Dieu ayant créé les hommes pour qu’ils soient heureux et libres, tout homme épris de justice et de liberté n’a-t-il pas l’obligation de désobéir à un régime assassin et tyrannique ?

Thomas Sankara aurait répondu par l’affirmative. Lâchement assassiné par l’impérialisme et ses suppôts, le 15 octobre 1987, il continue d’être célébré partout en Afrique. Son souvenir reste gravé dans nos cœurs parce qu’il eut le courage de dire “non” à la résignation, “non” à la soumission, “non” au déshonneur, “non” au temblement et à l’agenouillement devant le Blanc.

Ce “non” continue de retentir au Mali, en Guinée, en Côte d’Ivoire et ailleurs en Afrique 33 ans après sa mort parce qu’il est le cri éternel que la liberté oppose à toute tentative d’oppression.

Nous espérions qu’il ferait ce que les Um Nyobè, Patrice Lumumba, Modibo Keïta, Sylvanus Olympio, Amilcar Luis Cabral et Agostinho Neto, furent enpêchés d’accomplir. Nous comptions sur lui pour un meilleur positionnement du continent sur la scène internationale. Il était “la bouche des malheurs qui n’ont point de bouche” (Aimé Césaire). Il était le symbole d’une autre Afrique : une Afrique libre et debout, une Afrique qui se prend en charge, qui valorise ce qu’elle a, une Afrique qui produit ce qu’elle consomme et consomme ce qu’elle produit. Il était notre espoir. Malheureusement, l’espoir fut assassiné comme l’explique bien l’ouvrage que lui consacra en 1990 Valère Somé, un de ses compagnons de lutte.

Le 4 octobre 1984, Thomas Sankara prononça un discours historique à l’Assemblée générale de l’ONU. Ce jour-là, il rappela à juste titre des vérités que certains n’aiment pas entendre en Occident. Il disait ceci : “Nous avons jusqu’ici tendu l’autre joue. Les gifles ont été redoublées. Mais, le cœur du méchant ne s’est pas attendri. Ils ont piétiné la vérité du juste. Du Christ, ils ont trahi la parole. Ils ont transformé sa croix en massue. Et après qu’ils se sont revêtus de sa tunique, ils ont lacéré nos corps et nos âmes. Ils ont obscurci son message. Ils l’ont occidentalisé cependant que nous le recevions comme libération universelle.

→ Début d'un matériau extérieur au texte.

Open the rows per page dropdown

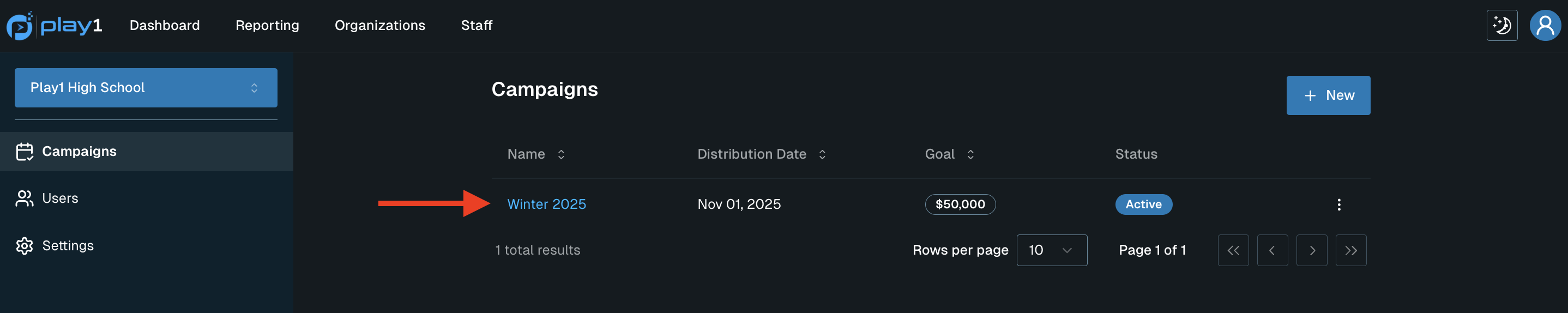(x=1051, y=250)
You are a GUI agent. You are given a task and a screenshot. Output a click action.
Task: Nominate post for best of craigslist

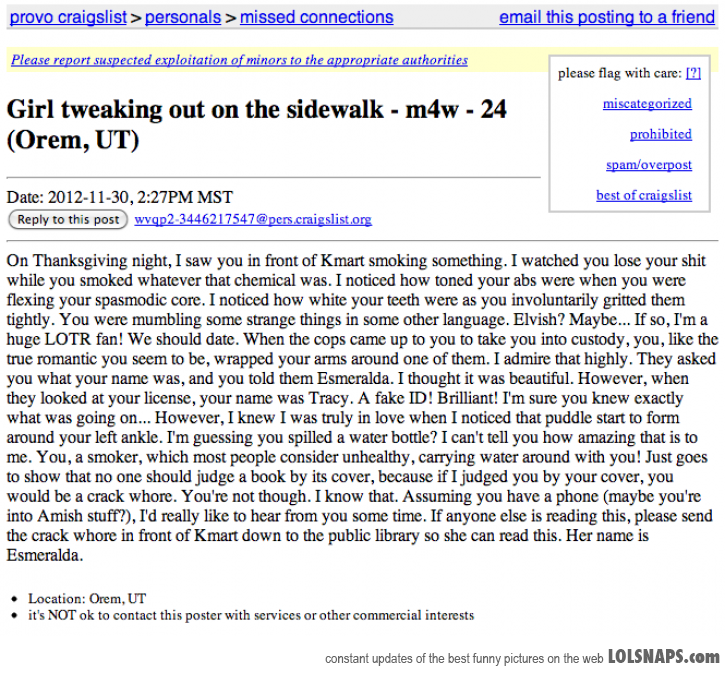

Alors, nos yeux se sont ouverts à la lutte des classes. Il n’y aura plus de gifles. Il faut proclamer qu’il ne peut y avoir de salut pour nos peuples que si nous tournons radicalement le dos à tous les modèles que tous les charlatans de même acabit ont essayé de nous vendre vingt années durant. Il ne saurait y avoir pour nous de salut en dehors de ce refus-là. Pas de développement en dehors de cette rupture.” La désobéissance civile en Côte d’Ivoire ne vise pas uniquement à dégager un régime qui a fait trop de mal à la Côte d’Ivoire et qui, ce weekend, s’est encore illustré négativement en incendiant la maison de Pascal Affi N’Guessan à Bongouanou. Elle est aussi peut-être le début de cette rupture avec un pays qui, tout en parlant de démocratie et de droits de l’homme, soutient les dictatures les plus féroces en Afrique francophone.

Jean-Claude DJEREKE
est professeur de littérature à l’Université de Temple (Etats-Unis).